President Ruto pushes for credit scores in bid to end CRB blacklisting

President Ruto pushes for credit scores in bid to end CRB blacklisting

President William Ruto at Norfolk Hotel in Nairobi County during a briefing by Safaricom, NCBA Bank and Kenya Commercial Bank. PHOTO| PSCU

President William Ruto has backed the assigning of credit scores to borrowers in a push to end the blacklisting of borrowers by Credit Reference Bureaus (CRBs).

The call by the new President adds impetus to the ongoing reforms of credit information sharing (CIS) as the government seeks to end the negative connotation which links CRBs to negative information sharing.

“Instead of saying you are in or out, we should have a credit scoring mechanism so we can have a graduated list from the least to the best so that everybody can have a chance even if you are somewhere at the bottom. You can always walk your way up as you learn the ropes,” President Ruto said on Wednesday.

“What we are asking is we don’t want credit listing to be an all-or-nothing, in-and-out engagement. We want credit listing to be a facility that gives everybody a chance to be their best in their own time.”

During his inauguration speech on September 13, President Ruto had indicated that his government would initiate reforms to the operations of CRBs in a bid to better credit access to the more than 14 million persons listed with the credit bureaus.

According to President Ruto, the review of the CRB listing mechanism will open the door to credit for up to four million people.

“This will now redeem close to four million Kenyans by the beginning of November. When you are blacklisted, you are told you are not a very good person. This has caused a great loss to many people with some missing out on jobs in addition to exclusion from formal borrowing.”

The Central Bank of Kenya (CBK) has been stewarding reforms to credit information sharing including the operations of CRBs.

Despite his hard stance on CRBs throughout the campaign trail and in his first weeks in office, President William Ruto said he was not against the role played by the bureaus.

“It’s not in our position that we are against CRBs. Our position is that we should change the model of listing so that we do not make it an all-or-nothing affair, unfairly disadvantaging borrowers,” added President Ruto.

Under a credit scoring mechanism, borrowers are assigned specific scores based on their creditworthiness with a higher score indicative of higher chances for the customer to meet his or her credit payments.

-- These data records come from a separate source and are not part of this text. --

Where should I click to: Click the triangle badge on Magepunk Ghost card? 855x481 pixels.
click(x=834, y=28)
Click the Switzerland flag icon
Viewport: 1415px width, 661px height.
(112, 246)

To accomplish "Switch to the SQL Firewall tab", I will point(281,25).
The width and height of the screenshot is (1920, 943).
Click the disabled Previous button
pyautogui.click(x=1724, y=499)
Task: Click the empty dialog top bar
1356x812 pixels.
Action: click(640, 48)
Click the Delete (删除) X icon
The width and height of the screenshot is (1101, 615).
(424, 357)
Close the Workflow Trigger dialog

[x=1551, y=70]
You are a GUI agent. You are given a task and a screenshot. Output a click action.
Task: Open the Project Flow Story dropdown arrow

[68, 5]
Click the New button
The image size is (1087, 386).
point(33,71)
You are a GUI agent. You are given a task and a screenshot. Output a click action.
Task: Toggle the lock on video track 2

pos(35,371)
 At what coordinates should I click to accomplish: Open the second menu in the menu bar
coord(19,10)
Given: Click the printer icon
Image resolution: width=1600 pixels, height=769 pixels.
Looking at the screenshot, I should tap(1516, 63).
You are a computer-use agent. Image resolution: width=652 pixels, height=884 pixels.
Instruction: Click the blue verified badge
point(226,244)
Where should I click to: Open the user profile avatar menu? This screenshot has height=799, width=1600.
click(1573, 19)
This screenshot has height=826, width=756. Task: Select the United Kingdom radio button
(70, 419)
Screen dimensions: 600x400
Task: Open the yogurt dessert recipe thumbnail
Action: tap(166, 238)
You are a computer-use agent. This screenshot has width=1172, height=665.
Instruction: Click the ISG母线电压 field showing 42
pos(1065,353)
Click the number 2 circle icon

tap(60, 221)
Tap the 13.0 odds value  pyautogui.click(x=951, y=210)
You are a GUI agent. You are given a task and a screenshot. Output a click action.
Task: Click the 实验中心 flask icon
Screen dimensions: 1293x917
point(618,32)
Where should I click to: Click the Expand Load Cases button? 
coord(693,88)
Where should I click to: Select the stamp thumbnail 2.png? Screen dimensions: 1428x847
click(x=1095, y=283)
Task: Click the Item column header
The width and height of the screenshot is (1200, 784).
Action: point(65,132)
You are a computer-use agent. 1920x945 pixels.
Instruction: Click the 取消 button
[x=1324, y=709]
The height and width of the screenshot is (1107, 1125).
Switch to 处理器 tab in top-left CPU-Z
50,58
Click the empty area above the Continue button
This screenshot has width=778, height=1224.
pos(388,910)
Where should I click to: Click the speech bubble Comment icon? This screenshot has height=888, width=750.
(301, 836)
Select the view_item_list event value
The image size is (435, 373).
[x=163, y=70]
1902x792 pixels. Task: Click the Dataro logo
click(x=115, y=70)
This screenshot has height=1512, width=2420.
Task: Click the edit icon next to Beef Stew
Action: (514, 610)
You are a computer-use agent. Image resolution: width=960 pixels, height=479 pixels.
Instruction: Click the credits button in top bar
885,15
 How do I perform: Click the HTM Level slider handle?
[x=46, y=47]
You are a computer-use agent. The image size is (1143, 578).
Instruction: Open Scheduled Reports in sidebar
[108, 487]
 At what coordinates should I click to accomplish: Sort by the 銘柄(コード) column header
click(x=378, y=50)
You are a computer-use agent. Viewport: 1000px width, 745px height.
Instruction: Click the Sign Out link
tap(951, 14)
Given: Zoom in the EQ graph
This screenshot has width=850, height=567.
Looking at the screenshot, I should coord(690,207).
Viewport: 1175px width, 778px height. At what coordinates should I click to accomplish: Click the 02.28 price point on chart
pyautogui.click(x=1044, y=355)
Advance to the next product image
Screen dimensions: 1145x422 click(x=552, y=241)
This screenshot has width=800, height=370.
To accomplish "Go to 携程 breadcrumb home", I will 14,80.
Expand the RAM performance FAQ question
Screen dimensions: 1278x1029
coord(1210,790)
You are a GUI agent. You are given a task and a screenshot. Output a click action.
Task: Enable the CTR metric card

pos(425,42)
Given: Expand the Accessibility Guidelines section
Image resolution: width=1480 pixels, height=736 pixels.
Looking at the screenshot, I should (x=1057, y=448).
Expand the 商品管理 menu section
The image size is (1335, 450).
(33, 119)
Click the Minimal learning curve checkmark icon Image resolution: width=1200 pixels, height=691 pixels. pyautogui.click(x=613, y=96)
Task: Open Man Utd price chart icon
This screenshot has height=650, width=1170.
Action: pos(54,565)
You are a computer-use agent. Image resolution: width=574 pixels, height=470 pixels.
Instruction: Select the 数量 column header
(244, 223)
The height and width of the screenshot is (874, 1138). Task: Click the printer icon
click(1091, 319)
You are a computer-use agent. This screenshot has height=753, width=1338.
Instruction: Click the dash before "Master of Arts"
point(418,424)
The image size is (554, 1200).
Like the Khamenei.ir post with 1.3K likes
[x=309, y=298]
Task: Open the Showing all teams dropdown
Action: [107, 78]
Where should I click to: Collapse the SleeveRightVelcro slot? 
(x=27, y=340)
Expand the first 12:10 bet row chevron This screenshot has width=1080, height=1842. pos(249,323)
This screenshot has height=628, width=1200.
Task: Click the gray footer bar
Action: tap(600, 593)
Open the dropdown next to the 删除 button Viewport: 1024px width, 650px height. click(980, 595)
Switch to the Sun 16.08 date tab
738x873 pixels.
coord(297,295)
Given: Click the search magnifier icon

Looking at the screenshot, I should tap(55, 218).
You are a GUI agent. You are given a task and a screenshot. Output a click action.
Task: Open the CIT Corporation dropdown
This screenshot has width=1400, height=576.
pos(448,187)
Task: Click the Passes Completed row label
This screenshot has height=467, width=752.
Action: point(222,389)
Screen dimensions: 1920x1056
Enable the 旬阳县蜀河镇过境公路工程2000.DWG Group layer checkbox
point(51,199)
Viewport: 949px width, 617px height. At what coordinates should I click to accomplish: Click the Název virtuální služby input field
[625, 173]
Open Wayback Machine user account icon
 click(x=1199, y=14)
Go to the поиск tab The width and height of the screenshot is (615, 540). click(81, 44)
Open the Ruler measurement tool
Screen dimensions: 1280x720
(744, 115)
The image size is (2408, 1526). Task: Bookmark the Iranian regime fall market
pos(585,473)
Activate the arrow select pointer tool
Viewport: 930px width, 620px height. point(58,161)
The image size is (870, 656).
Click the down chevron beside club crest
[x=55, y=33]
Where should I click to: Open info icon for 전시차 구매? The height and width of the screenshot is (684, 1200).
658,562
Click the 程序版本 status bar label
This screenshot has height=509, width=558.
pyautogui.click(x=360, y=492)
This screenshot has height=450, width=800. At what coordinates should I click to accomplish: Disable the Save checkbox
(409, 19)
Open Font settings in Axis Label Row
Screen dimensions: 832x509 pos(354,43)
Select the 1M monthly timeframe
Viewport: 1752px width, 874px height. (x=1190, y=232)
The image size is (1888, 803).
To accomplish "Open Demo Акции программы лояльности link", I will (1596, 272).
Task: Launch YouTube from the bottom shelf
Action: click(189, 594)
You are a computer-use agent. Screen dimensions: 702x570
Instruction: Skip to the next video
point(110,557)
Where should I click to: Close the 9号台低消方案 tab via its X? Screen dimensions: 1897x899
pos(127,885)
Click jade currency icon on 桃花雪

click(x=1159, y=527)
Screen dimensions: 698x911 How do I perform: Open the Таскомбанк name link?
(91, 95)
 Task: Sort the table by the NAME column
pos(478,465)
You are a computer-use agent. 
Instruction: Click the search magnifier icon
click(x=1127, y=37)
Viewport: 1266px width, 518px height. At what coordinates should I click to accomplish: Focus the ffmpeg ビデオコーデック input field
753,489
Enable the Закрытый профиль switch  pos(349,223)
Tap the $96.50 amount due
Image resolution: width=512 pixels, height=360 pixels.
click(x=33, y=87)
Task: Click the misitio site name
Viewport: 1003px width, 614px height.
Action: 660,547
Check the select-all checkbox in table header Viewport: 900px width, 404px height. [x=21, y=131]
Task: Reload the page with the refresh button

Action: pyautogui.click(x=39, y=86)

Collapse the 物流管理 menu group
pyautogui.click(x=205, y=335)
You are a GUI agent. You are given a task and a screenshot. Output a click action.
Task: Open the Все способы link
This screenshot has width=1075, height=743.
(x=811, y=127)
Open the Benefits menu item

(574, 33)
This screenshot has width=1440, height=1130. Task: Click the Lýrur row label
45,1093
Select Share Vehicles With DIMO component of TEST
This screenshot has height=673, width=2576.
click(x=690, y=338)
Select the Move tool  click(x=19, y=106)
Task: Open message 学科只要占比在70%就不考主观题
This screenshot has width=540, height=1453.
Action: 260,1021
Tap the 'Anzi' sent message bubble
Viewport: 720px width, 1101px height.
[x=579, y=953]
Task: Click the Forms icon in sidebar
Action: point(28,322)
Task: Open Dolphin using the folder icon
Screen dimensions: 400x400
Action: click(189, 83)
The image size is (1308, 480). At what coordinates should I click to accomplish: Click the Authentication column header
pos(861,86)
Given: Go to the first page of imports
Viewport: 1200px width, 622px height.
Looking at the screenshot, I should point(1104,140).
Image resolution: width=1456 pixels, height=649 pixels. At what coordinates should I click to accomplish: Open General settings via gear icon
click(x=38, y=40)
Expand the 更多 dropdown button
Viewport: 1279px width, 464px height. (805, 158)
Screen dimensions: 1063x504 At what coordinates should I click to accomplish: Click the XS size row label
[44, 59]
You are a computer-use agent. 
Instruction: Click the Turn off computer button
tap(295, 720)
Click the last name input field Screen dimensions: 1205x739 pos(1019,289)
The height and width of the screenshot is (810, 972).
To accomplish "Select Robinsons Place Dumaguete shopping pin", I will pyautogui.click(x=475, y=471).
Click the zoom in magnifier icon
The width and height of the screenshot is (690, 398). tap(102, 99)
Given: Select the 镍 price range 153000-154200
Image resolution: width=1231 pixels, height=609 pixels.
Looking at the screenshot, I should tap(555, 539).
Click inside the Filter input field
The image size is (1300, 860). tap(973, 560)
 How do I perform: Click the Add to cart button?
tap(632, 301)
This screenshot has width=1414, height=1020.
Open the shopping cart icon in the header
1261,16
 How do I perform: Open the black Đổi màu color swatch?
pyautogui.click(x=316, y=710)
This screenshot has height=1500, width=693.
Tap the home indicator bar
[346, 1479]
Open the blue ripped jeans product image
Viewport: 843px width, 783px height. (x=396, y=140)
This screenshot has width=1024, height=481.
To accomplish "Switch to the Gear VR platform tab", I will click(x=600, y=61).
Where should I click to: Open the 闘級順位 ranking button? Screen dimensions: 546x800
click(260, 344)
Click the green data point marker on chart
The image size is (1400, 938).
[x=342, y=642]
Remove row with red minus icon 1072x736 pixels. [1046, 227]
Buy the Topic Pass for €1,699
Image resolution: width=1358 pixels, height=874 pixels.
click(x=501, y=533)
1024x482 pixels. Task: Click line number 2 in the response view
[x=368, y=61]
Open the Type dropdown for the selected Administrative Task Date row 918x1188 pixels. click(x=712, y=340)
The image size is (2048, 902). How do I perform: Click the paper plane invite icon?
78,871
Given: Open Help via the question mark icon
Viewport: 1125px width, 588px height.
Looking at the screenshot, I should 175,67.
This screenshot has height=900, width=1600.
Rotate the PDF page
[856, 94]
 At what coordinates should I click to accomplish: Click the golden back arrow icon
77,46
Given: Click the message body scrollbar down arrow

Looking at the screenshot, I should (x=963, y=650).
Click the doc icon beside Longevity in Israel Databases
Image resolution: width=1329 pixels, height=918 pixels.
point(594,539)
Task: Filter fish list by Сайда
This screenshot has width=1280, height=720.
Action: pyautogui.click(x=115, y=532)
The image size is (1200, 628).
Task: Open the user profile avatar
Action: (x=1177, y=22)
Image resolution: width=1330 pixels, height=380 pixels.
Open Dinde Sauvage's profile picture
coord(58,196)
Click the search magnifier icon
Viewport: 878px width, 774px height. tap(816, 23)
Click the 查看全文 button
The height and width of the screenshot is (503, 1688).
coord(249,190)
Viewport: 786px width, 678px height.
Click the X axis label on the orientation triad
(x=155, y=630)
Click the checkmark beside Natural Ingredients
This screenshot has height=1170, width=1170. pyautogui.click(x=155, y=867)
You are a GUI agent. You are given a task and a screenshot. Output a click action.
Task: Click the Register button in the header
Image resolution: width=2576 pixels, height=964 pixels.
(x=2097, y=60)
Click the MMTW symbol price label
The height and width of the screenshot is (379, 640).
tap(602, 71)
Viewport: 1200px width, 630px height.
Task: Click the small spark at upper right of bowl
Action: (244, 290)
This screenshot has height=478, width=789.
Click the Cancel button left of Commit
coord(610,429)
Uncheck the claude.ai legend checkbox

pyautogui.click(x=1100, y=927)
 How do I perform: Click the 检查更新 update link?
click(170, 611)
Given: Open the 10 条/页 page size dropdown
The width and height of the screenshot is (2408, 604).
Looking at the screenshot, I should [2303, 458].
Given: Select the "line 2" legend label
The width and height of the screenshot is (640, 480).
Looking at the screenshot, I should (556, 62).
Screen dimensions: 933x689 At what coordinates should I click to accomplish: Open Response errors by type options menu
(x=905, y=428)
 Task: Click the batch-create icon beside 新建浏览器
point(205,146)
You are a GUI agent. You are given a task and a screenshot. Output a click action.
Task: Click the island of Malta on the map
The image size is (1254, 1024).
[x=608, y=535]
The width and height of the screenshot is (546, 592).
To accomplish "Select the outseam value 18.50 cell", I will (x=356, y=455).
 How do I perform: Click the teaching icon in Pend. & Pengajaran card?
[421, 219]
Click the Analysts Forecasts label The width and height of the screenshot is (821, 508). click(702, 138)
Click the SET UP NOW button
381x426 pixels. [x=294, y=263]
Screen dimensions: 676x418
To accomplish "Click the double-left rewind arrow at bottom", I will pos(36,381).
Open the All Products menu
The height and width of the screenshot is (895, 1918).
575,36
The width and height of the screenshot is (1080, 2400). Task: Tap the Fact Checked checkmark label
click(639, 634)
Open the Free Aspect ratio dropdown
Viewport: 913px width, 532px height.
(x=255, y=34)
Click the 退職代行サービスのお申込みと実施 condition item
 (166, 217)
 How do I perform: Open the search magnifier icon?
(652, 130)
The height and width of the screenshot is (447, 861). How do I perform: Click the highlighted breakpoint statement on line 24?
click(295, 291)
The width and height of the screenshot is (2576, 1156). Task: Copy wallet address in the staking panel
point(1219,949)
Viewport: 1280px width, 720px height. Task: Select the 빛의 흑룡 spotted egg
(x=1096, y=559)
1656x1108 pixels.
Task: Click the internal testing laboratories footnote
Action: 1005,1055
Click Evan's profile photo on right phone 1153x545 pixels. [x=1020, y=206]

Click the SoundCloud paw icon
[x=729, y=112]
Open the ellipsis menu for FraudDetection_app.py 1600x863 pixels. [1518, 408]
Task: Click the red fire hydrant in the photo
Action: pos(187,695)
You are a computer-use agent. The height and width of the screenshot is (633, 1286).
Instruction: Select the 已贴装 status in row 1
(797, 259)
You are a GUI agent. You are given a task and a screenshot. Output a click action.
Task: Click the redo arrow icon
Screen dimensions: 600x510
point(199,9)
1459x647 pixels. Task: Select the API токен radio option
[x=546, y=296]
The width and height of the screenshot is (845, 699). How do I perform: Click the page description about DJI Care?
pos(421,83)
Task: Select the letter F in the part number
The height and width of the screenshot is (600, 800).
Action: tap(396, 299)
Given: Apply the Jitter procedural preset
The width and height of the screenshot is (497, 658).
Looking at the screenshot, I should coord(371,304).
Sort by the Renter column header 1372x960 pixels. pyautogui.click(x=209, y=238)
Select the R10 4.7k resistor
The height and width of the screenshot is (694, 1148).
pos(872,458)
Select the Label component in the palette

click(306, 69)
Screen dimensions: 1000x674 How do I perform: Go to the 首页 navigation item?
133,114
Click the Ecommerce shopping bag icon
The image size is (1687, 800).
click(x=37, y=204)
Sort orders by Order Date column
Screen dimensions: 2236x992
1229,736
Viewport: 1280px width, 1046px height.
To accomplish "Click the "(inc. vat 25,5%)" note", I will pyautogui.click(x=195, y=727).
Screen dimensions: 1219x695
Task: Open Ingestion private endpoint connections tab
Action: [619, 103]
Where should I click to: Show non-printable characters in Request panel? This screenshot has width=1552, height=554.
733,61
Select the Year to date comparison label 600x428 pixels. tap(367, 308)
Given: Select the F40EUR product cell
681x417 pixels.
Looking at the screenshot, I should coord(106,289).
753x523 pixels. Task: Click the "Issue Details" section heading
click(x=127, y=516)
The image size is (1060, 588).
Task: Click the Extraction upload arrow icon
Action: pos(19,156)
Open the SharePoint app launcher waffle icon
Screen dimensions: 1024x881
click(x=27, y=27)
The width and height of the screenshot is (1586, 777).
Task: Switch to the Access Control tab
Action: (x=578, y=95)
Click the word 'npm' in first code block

In the US, the credit score number ranges from 300 to 850 and is based on credit history including the number of open accounts, total levels of debt and repayment history.

In October last year, then President Uhuru Kenyatta ordered a freeze on CRB listing for borrowers with outstanding amounts below Ksh.5 million from October 2020 until September 30 this year.

Such borrowers would not have their listings incorporated in credit reports.

The freeze on listing was geared at supporting credit access to micro, small and medium enterprises (MSMEs).